1) Tell us about Wholesome Wave, What do you do?
I’m the Founder of Wholesome Wave, national nonprofit based in Bridgeport, CT. We’re all about making sure people, regardless of income, have access to affordable fruits and vegetables. We accomplish this two ways: our SNAP Doubling programs, where people can double their SNAP dollars when they buy fruits and vegetables; our Wholesome Rx, where health care providers can actually prescribe fruits and vegetables to people who are experiencing or at-risk of diet-related disease. The prescriptions can be spent on fruits and vegetables so patients can afford to follow the prescriber’s advice.
2)When did it start?
Inspired and encouraged by actor Paul Newman—my former business partner at Dressing Room Restaurant in Westport—I started Wholesome Wave in 2007 with my great friend and mentor, the late Gus Schumacher. Gus served as former U.S. Undersecretary of Agriculture and was an incredible force in the food equity space.
3) What is your mission?
Wholesome Wave empowers people who are struggling with hunger to make better food choices by increasing affordable access to healthy produce.
4) Who do you serve?
We serve people throughout the country who can’t afford fruits & vegetables. This includes people who rely on SNAP and people who might not qualify for federal benefits, but still have difficulty putting enough food on the table.
5) How did you get started with Wholesome Wave?

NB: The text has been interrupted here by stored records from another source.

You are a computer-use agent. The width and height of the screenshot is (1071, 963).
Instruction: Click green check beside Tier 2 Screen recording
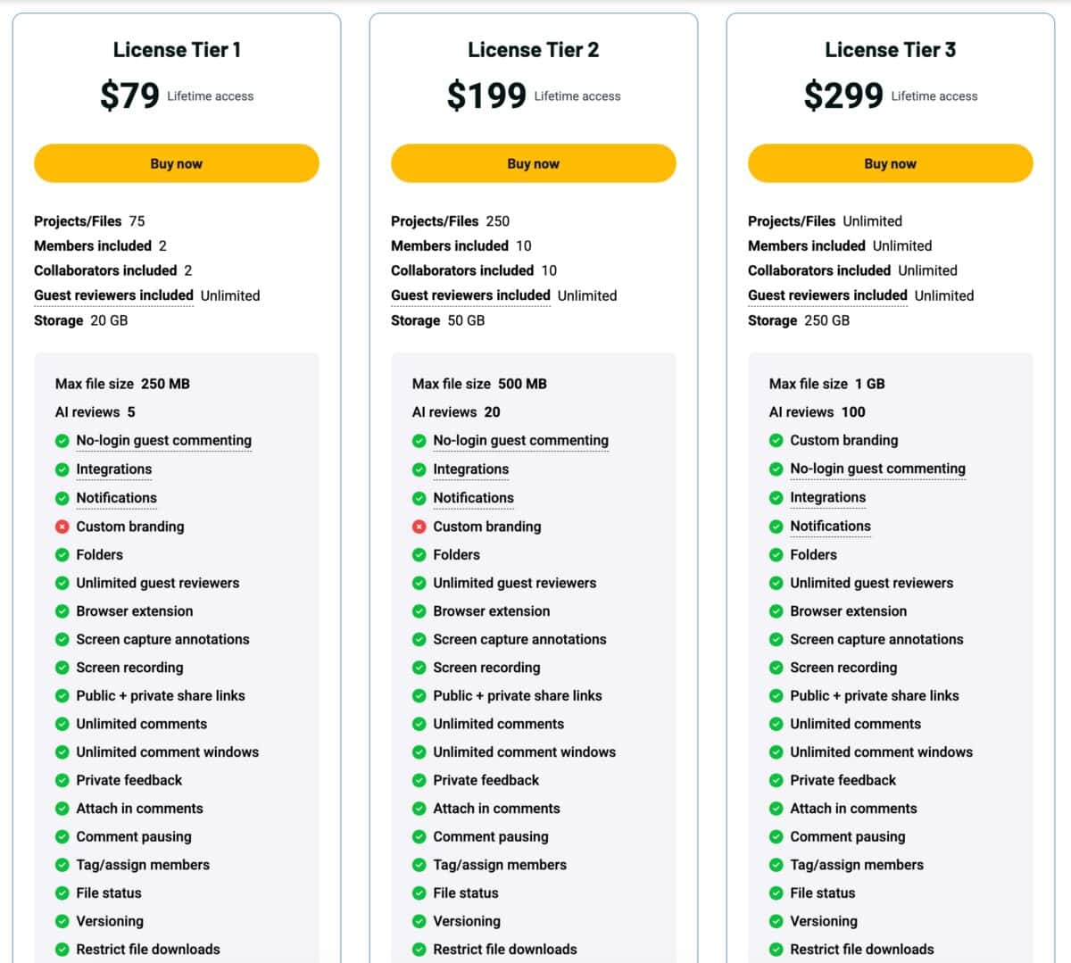pyautogui.click(x=419, y=668)
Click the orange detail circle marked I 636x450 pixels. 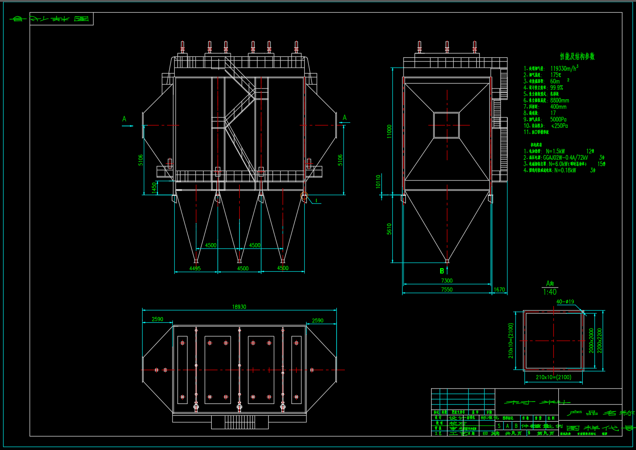point(304,196)
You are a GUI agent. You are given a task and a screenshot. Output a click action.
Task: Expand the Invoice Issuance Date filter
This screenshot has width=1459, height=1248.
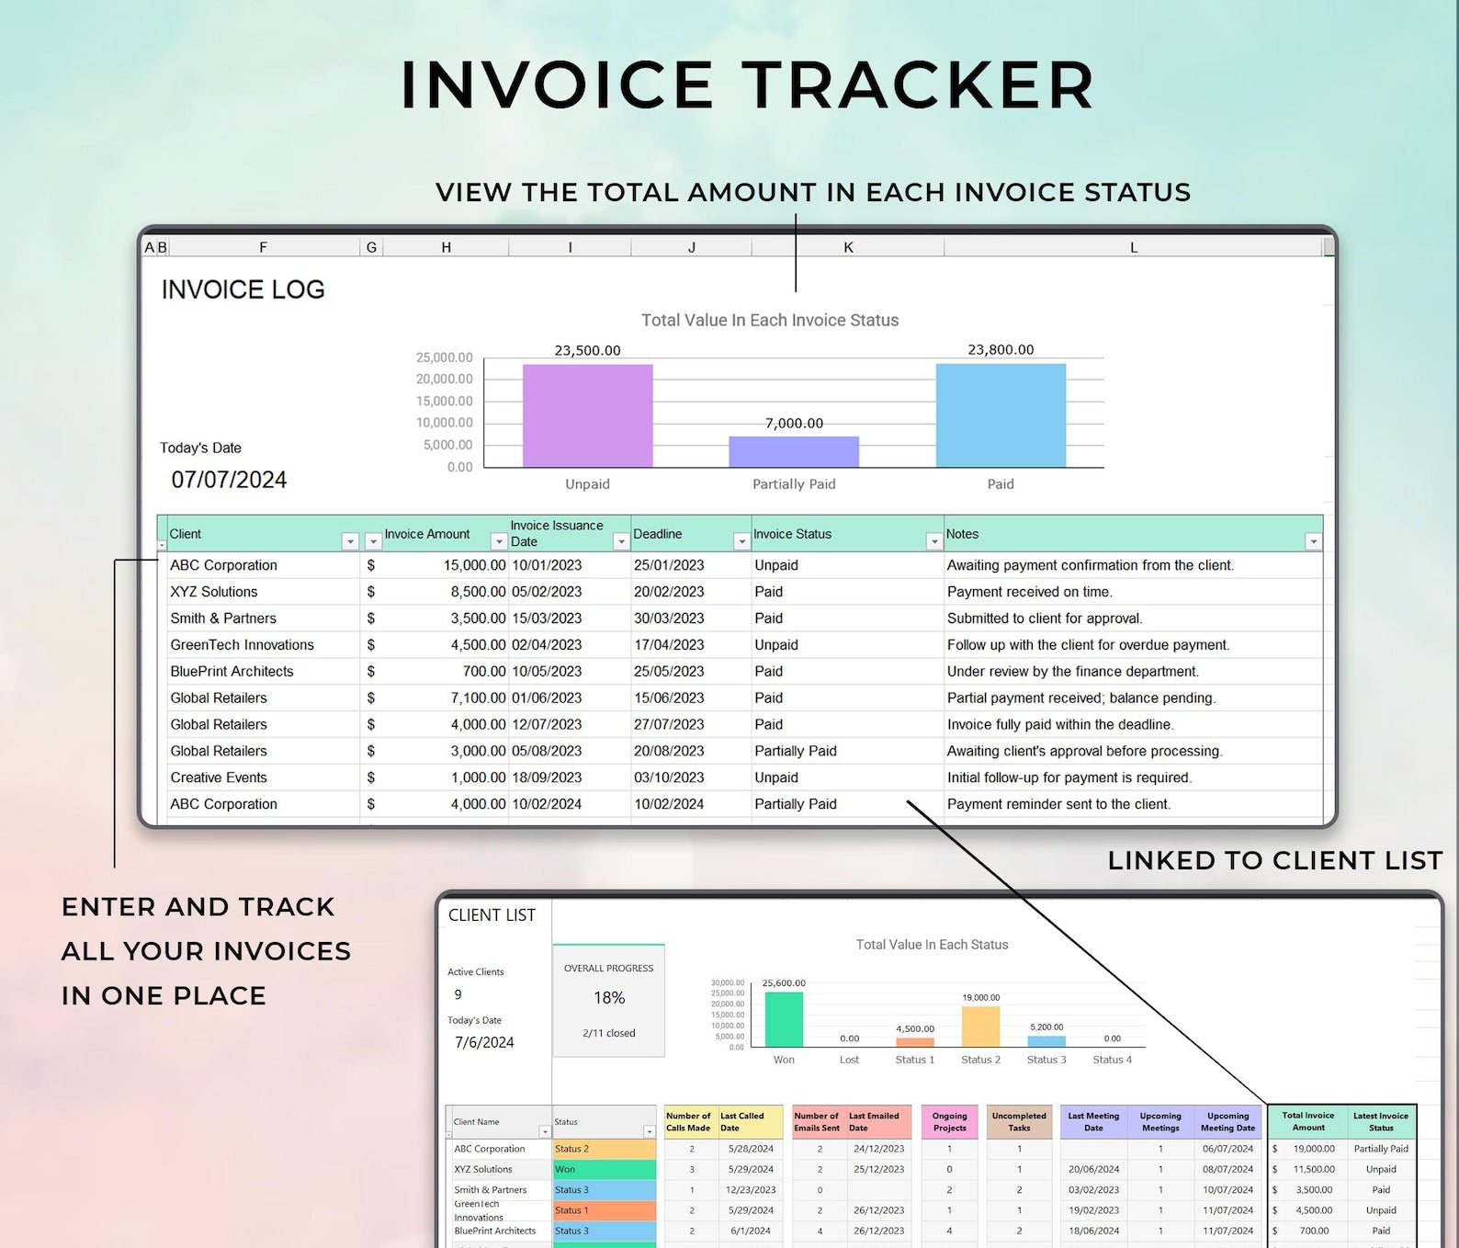click(621, 542)
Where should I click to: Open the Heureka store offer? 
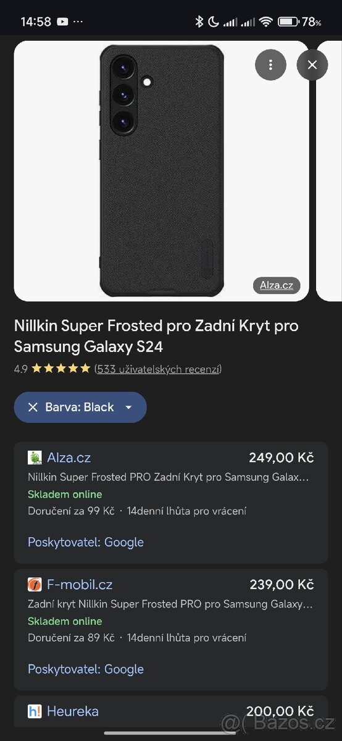72,711
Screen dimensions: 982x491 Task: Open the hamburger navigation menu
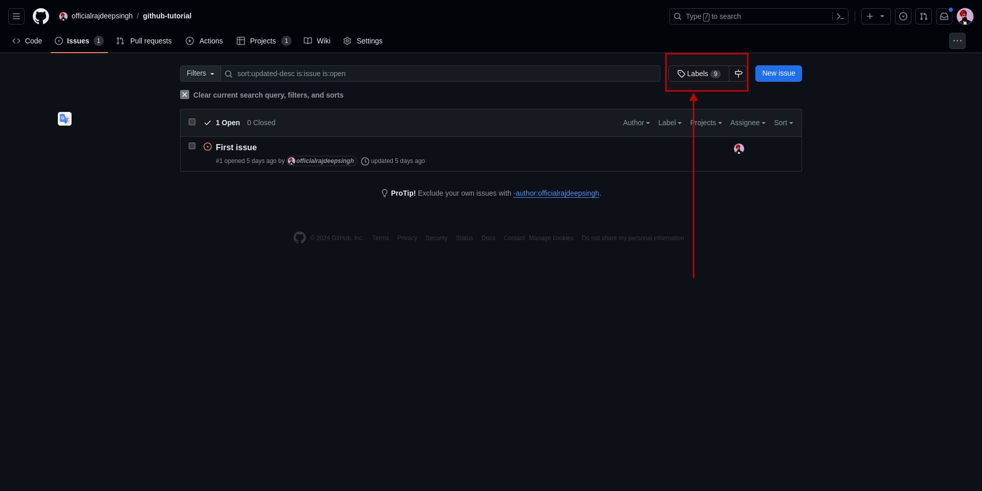pyautogui.click(x=16, y=16)
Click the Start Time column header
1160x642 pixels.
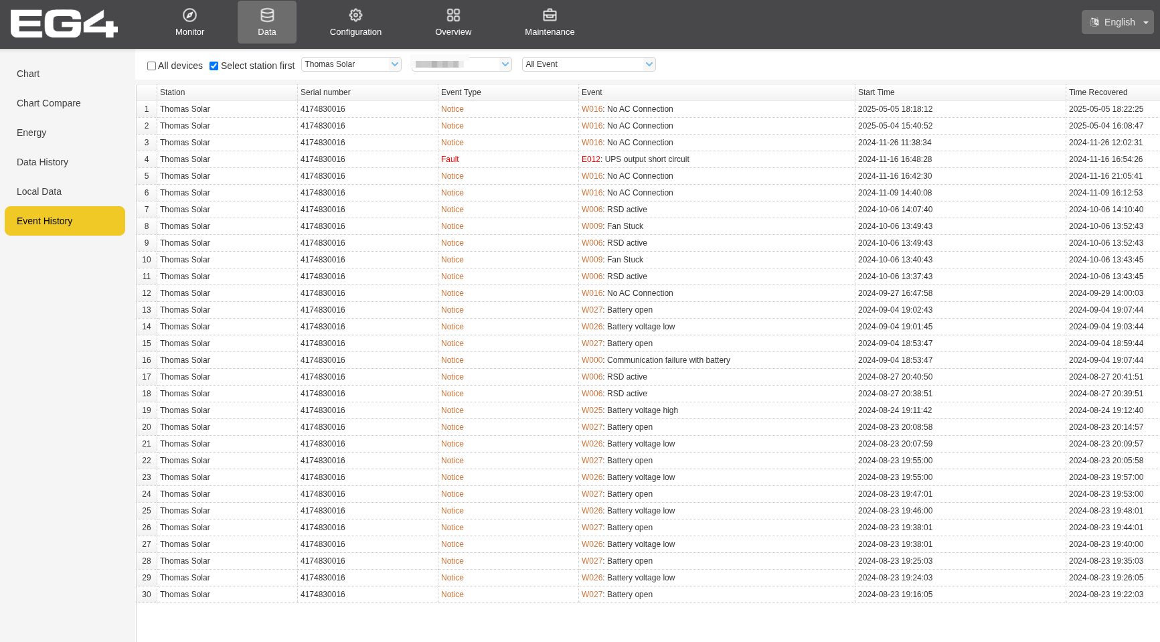pos(876,92)
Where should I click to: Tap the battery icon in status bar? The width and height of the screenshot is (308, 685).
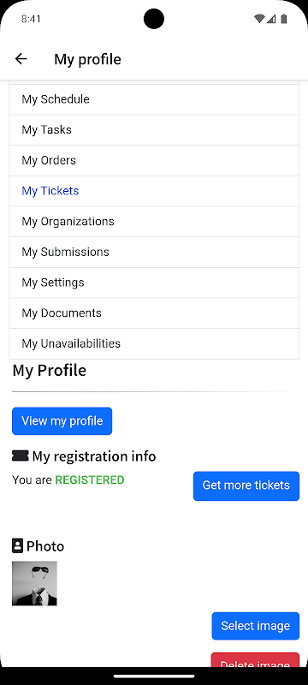pos(284,19)
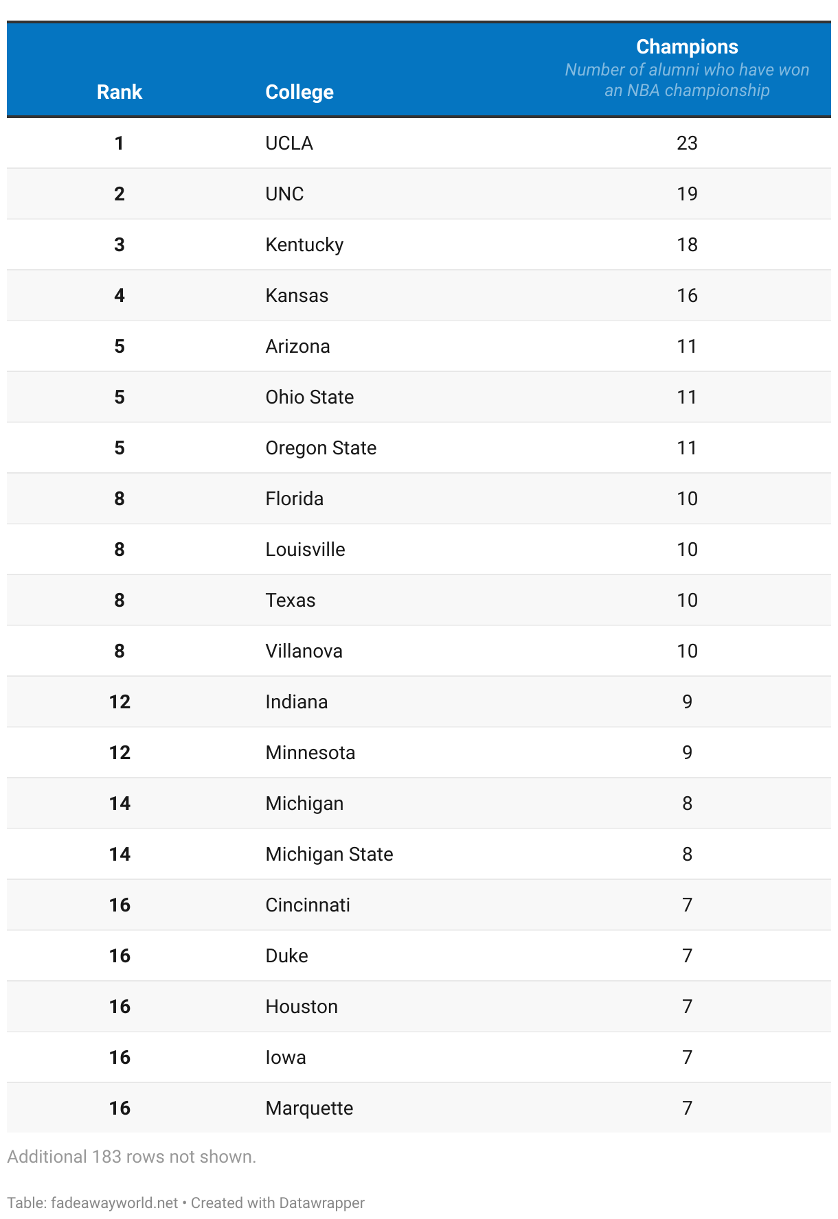Viewport: 838px width, 1219px height.
Task: Click the Champions column header
Action: [687, 47]
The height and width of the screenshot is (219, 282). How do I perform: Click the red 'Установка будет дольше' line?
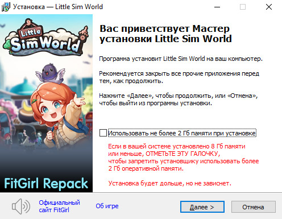coord(170,183)
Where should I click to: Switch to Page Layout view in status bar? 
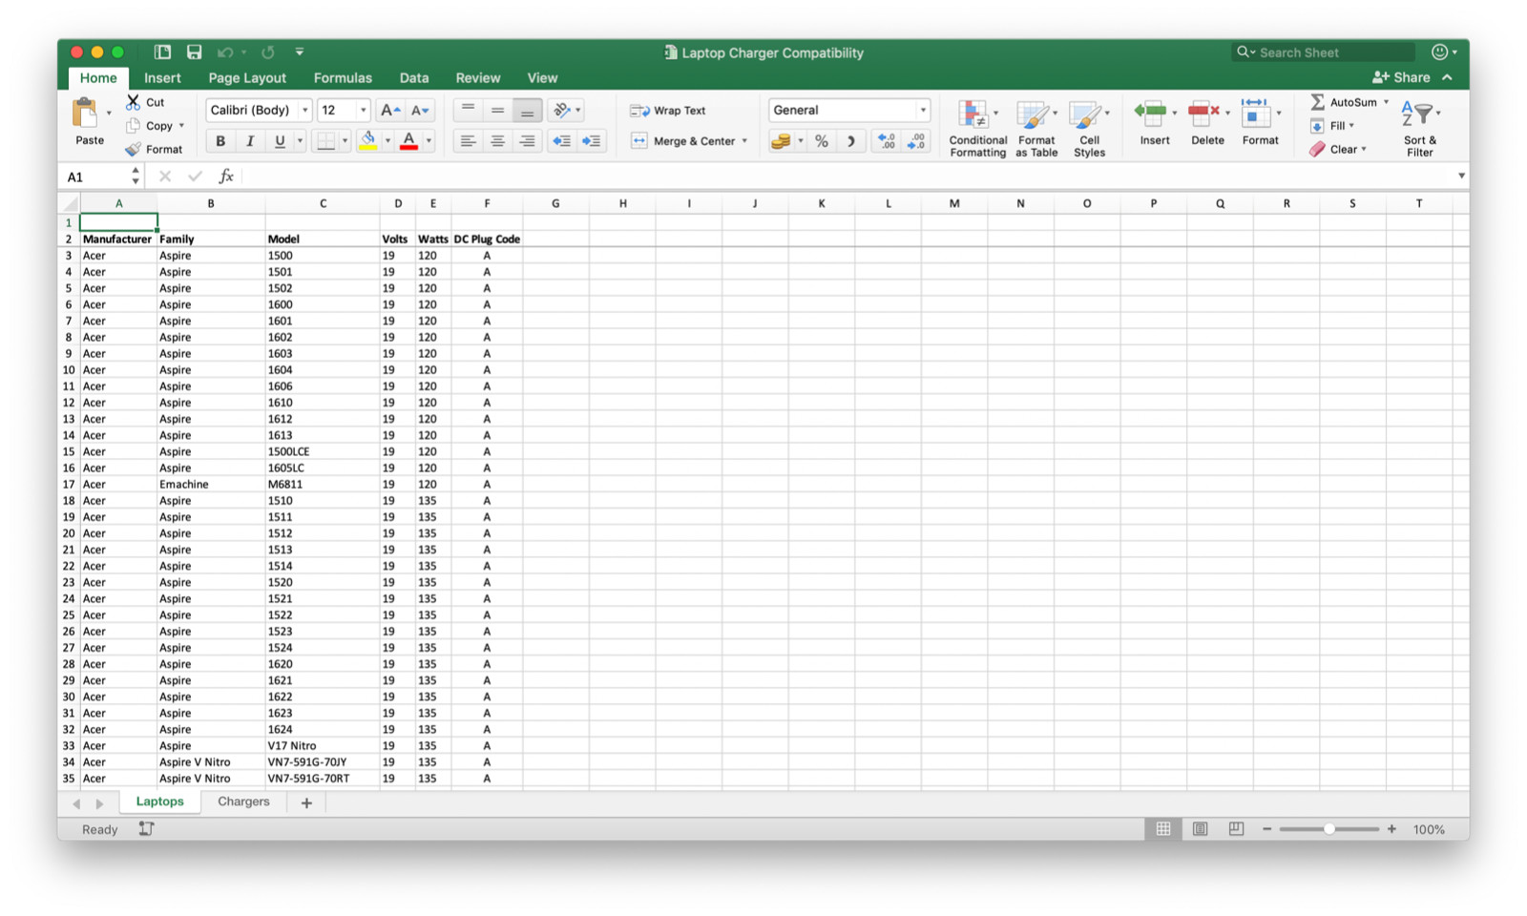pos(1200,829)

When my first son Chris was diagnosed with diabetes in 1995, I knew I had to change my food strategy at home. This later translated into my work at Heartbeat Restaurant at the W Hotel in Manhattan. One day during dinner service I was standing in the dining room and it clicked with me that, as much as I could make healthy food a reality for my customers, I couldn’t do the same for people who have $2.00 to spend on dinner for four people. I learned there were millions of Americans who struggle with poverty. This was the turning point for me. I had to do something about it. I started raising private funds to work towards the vision Gus and I shared to help people struggling with low income gain the power to put fruits and vegetables their family’s table.
6) What does food insecurity mean to you? For us and the families in many of the communities we work with, people define it for themselves by the numbers of meals they can get on the table. Families who struggle with food insecurity are asking themselves, “Can I get 1.5 meals on the table for myself and each of my kids or is it only one today for me and two for them? Should I skip a meal so my children can eat a little more?” Food insecurity is limited access and affordability to any food let alone the types of food that should be eaten to maintain a healthy diet.
7) Tell us, how did you/Wholesome Wave hear about Filling in the Blanks? Wholesome Wave is involved with Filling in the Blanks through a partnership with Stepping Stones Museum for Children’s Camp ELLI program. We’ll be providing 350 preschoolers and their families with vouchers to buy fruits and vegetables at their local ShopRite during the summer months.
8) Why did FITB's mission resonate with you? What motivated you to get involved with FITB?
FITB and Wholesome Wave both have similar motivations. We understand that the services available to people struggling with hunger don’t always cover everything that’s needed for a healthy lifestyle. Together we fill in the blanks to make sure kids not only get enough to eat, but get the food they need to be healthy and happy.
9) What would you like to see in the future for the communities that FITB serves?
My dream is a world where no one has to make the choice between paying their rent or putting healthy food on the table. I would love to see fruits and vegetables become affordable for everyone, regardless of income.